MH 370

After the traumatic news, time to answer questions on MH370 mystery

By Kit

March 25, 2014

The Malaysian Insider March 25, 2014

Prime Minister Datuk Seri Najib Razak announced last night that Malaysia Airlines flight MH370 was lost at a remote location in the middle of the Indian Ocean, possibly ending weeks of speculations as to the plane’s final stop.

That did not, however, answer several key questions which have been lurking ever since the Boeing 777 disappeared on March 8, sparking what aviation experts call the most mysterious plane tragedy in history.

Britain’s Daily Mirror looks at five questions still begging for answers.

1. No confirmed debris, so did plane really crash?

Investigators know where a plane crashed, even before finding debris. A single piece of wreckage is enough to determine whether the plane exploded or crashed. The key answer lies in the black box, which may take years to discover.

2. Where’s the black box?

This usually orange piece of equipment is about a foot long and can survive virtually any impact. Search teams are using a beacon locator to detect signals from the black box, which can last about two weeks more from now. Finding the black box is no easy task: Air France flight 447’s black box was found two years after the first wreckage was found in 2009.

3. Why did nobody call from the plane?

Passengers would have tried to make calls or send texts to loved ones, had they known there was an emergency. But at 10,000ft, and at a plane’s speed, nobody on board would get a phone signal.

4. Why no one noticed plane diversion?

At the centre of the mystery is the fact that radars did not detect this flying jet. This is perhaps why the conclusion was made that the plane could have flown to the southern Indian Ocean, where no radars are available. If it flew to the north, it was unlikely that it could pass by many heavily guarded countries without being detected. The question remains, however, on the failure to detect the plane near Malaysian air space.
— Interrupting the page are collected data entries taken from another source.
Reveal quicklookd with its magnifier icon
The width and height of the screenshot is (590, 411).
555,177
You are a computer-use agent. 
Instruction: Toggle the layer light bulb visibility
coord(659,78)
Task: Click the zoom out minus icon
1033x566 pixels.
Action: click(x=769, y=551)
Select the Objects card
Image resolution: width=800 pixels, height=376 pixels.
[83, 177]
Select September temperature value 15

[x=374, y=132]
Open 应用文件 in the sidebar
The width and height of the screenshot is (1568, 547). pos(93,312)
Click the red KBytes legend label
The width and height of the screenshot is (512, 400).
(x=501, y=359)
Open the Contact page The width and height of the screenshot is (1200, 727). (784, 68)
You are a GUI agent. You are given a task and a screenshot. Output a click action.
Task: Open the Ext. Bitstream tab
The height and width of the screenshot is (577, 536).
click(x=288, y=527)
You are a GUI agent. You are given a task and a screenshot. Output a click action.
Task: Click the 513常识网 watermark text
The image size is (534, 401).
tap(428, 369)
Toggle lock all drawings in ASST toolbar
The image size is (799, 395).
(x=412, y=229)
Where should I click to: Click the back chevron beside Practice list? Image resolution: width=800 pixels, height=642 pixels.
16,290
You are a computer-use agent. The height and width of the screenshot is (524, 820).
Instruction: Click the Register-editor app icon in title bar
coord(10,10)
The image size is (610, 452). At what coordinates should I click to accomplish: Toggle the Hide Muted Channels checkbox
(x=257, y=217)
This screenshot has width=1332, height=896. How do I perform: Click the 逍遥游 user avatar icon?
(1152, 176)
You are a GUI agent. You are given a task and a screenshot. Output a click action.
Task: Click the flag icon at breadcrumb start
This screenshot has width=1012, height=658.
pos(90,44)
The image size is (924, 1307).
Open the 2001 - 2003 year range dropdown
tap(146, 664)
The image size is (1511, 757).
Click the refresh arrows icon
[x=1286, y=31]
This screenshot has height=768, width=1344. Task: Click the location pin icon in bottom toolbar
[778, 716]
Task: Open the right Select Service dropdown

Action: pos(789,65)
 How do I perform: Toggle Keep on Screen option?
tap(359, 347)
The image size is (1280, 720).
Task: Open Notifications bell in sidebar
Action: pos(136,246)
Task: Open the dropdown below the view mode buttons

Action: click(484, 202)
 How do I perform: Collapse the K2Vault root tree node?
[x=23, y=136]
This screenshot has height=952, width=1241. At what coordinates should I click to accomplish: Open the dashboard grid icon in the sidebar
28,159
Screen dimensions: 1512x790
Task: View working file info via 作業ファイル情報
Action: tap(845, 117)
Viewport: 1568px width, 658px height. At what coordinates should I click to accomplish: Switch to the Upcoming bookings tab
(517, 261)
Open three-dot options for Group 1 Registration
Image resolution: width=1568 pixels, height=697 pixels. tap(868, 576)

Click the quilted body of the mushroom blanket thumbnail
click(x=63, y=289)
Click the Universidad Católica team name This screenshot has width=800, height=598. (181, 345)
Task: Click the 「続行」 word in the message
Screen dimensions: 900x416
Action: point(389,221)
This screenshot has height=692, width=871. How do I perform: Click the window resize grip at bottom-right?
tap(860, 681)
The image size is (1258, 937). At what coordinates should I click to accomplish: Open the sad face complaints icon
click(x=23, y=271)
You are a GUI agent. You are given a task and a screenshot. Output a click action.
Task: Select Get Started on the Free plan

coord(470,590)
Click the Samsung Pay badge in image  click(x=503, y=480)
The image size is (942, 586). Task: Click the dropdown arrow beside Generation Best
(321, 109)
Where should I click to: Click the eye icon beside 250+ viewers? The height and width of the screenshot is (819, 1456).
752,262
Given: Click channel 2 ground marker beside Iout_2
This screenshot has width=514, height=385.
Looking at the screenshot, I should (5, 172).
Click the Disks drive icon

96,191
5. Pilots, fire, or someone else?

Another belief is that the plane’s path was deliberately changed by someone onboard, first to fly west back towards Malaysia and then northwest. Did Captain Zaharie Ahmad Shah and co-pilot Fariq Abd Hamid have anything to do with this? Such a speculation is fuelled by the fact that all communications had been turned of. Was it someone else? Or was it caused by some mechanical failure due to fire? – March 25, 2014.